ROME: Orange SA Chief Executive Officer Stephane Richard said France’s largest phone company is interested in a potential combination with Telecom Italia SpA.
A deal with Telecom Italia could be “a great opportunity for European consolidation,” Richard said in an article published by Journal du Dimanche on Sunday.
There were exchanges of views between the companies while no negotiations are underway, he said. An Orange representative in Paris confirmed the remarks, while a Telecom Italia spokesman said there are neither talks nor an “exchange of views.”

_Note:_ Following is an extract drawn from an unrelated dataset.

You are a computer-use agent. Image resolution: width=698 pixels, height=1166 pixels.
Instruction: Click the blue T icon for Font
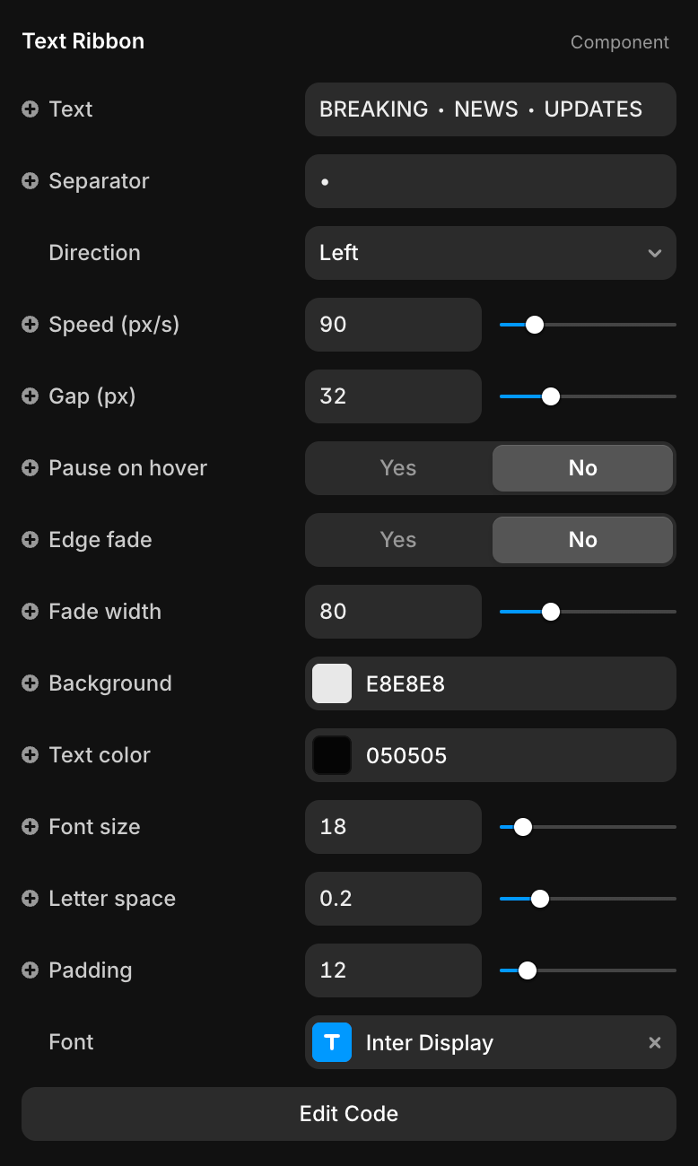(x=332, y=1042)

Should Orange’s deliberations turn into a formal approach, a merger of the two former national phone monopolies — with a combined market value of more than 60 billion euros ($67 billion) — would face multiple hurdles. Milan-based Telecom Italia, the smaller of the two carriers, has almost 27 billion euros in net debt and is rated junk. Italy’s government considers telecommunications assets strategic to the country’s interest and Orange’s largest shareholder is the French state.
Still, Richard’s comments reflect a wave of consolidation that has swept Europe’s telecommunications industry. British phone company BT Group Plc last month agreed to buy the U.K.’s largest wireless carrier EE, which is half owned by Orange, for about $19 billion. In France, billionaire Patrick Drahi recently completed the 17 billion-euro takeover of SFR to create Numericable-SFR.